In May 2015, Ray was involved in a motorcycle accident that left him partially paralyzed. In the years that followed, Lethen learned a lot about navigating the health care system. The lack of resources and comprehensive services, Lethen says, opened his eyes to the needs of the community.
Ray died in June 2018 from complications from injuries sustained in the accident.
“These tests are the foundation of the programs we currently offer,” she said.
The ideal messenger
She teamed up with Duplin County barber instructor Benjamin Moore to start the nonprofit in April 2019. Moore had met Leseen and her husband through his work in Duplin County and wanted to get involved.
“She's the brains of the organization and I have the street knowledge,” Moore told NC Health News.
For Resene and Moore, Shackle Free's goal is bigger than any one problem. The common thread in Resene's work is to help communities become more self-reliant and, in her words, “reverse” poverty. She says one of the main strategies for this is addressing health and social needs.

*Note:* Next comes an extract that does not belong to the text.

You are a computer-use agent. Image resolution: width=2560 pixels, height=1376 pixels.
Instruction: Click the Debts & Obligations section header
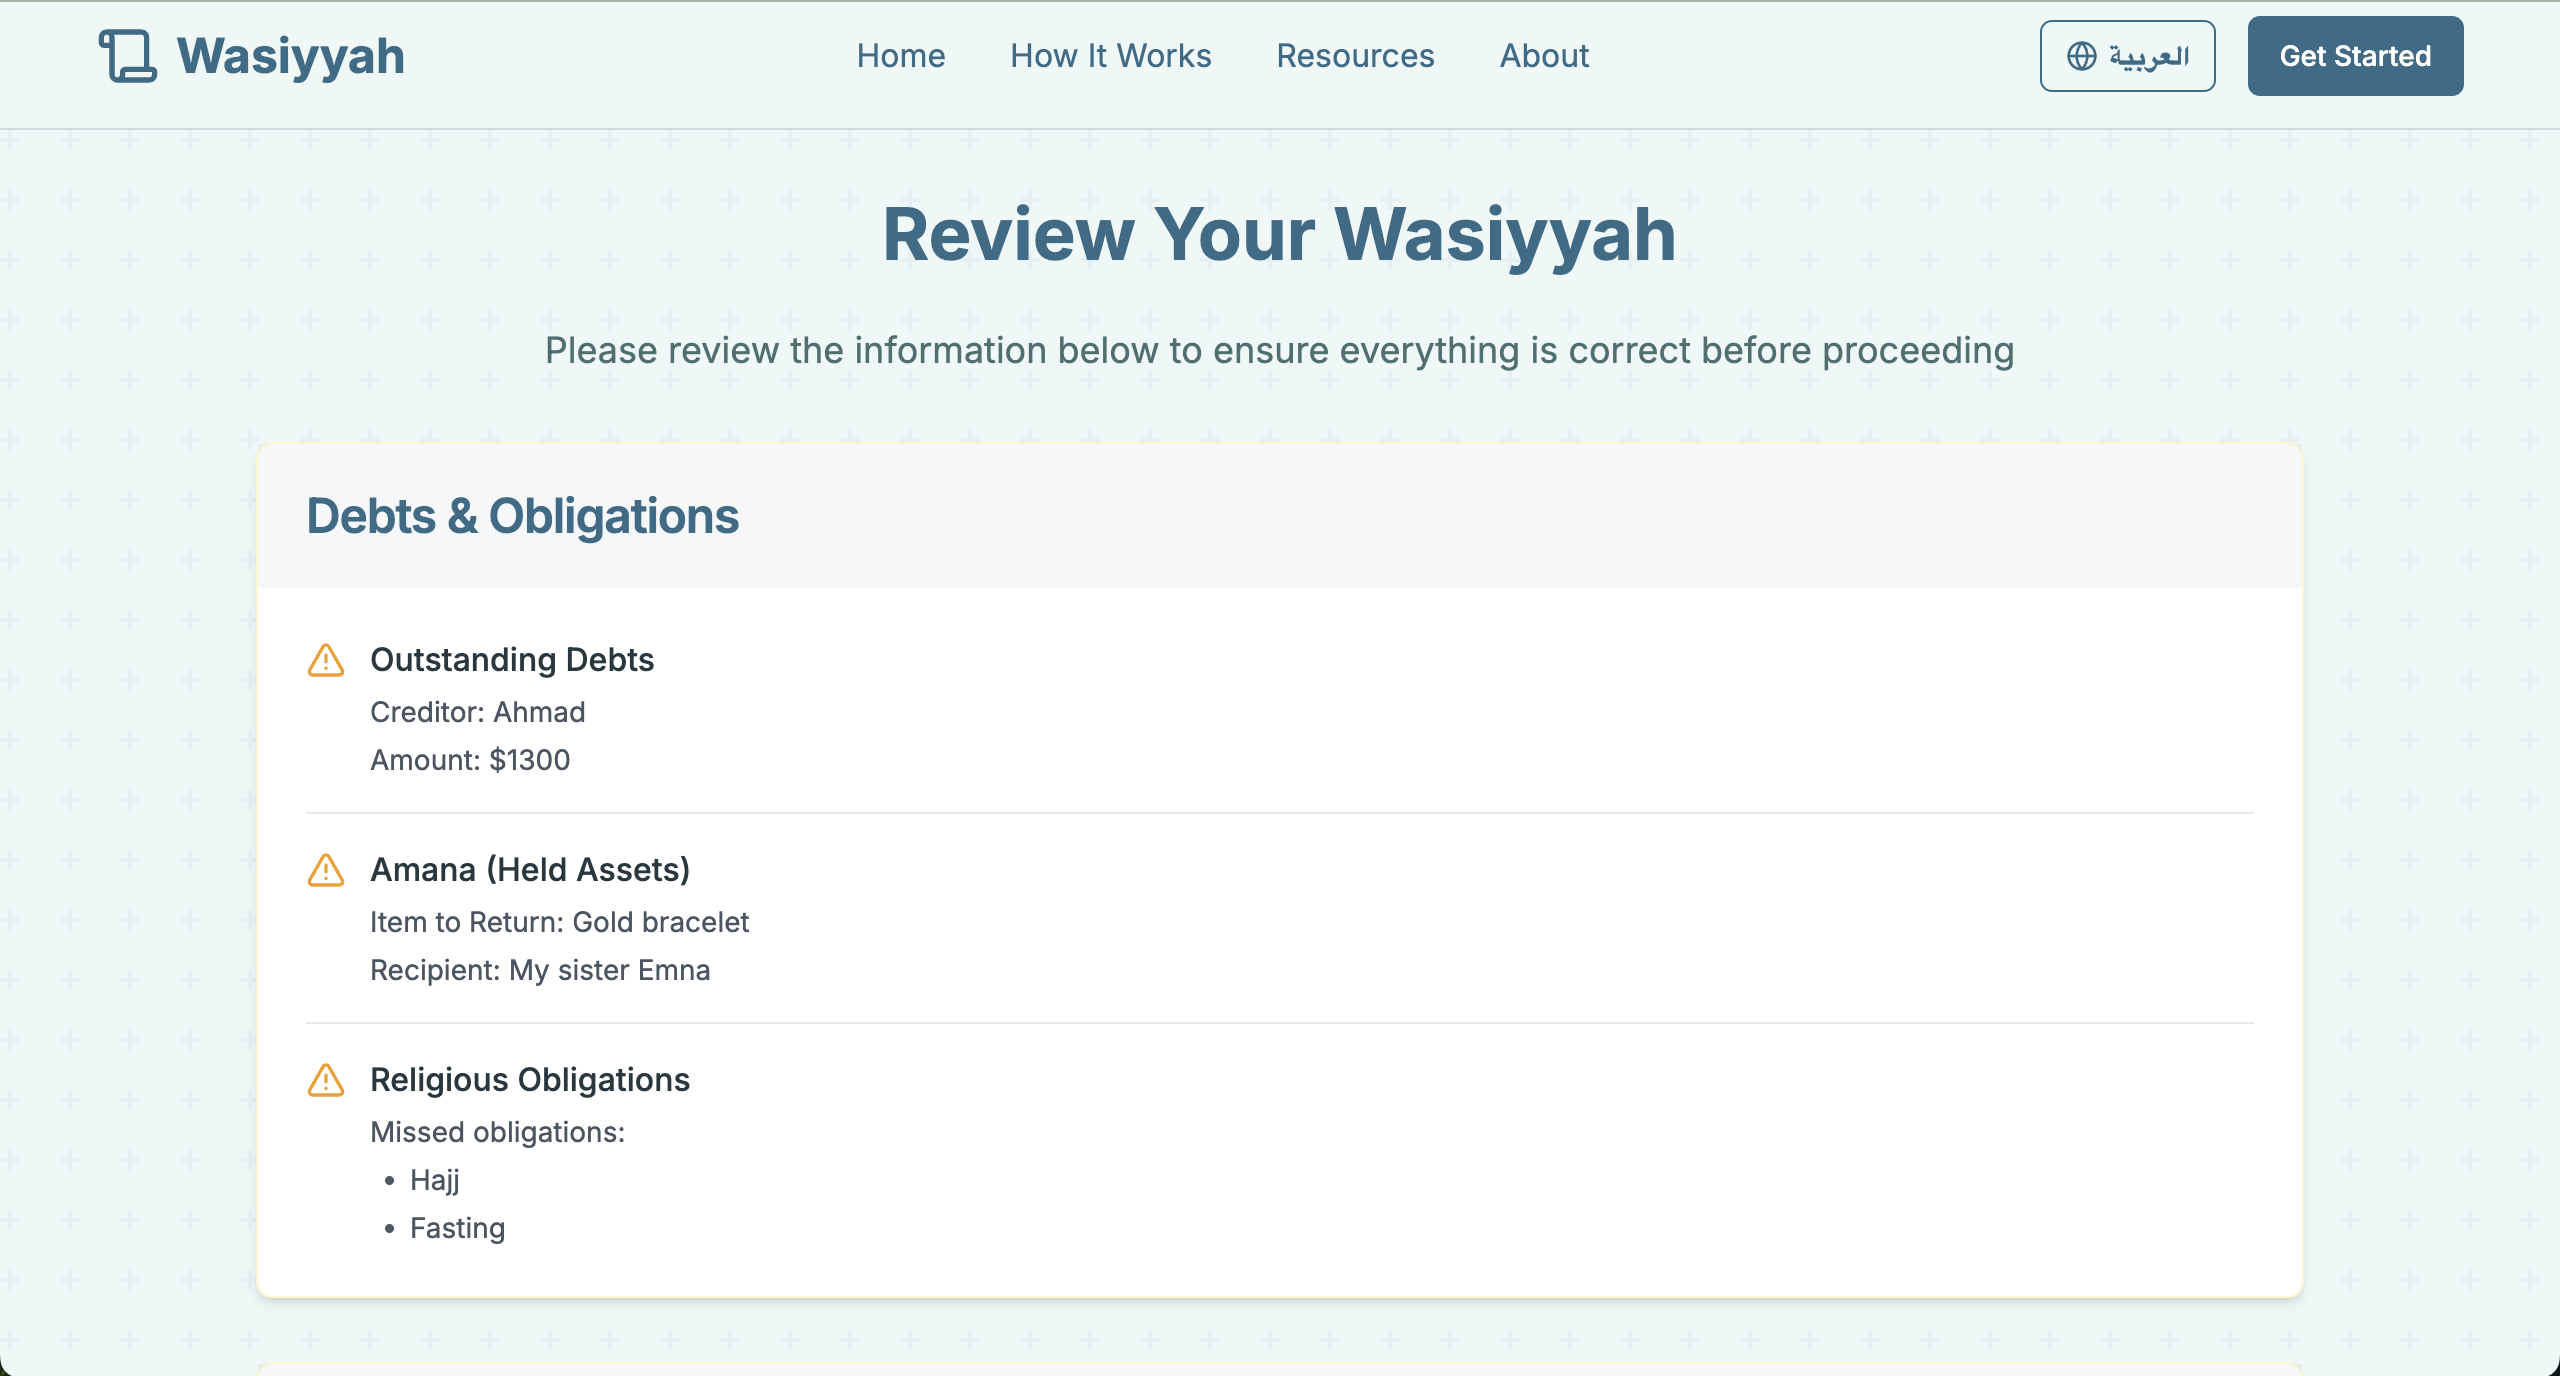[x=524, y=516]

“We really understand how health impacts poverty,” Resen said. “If we make sure that health care isn't an unnecessary burden, we can give[people]the opportunity to achieve their dreams, pursue their careers, be healthy and in employment.”
Moore is aware of this goal and realizes the unique power of the shared experience that connects Community Health Ambassadors with the people they serve. “It touches the hearts of people sitting in the same chair as me who are experiencing the same things I am,” he said.
Compared to other community voices, there is a special continuity to the relationships forged in barbershops and beauty salons.
“Some people rely on the same barber from birth until death,” says Lethen, “and those relationships continue through births, losses, health issues and so on.”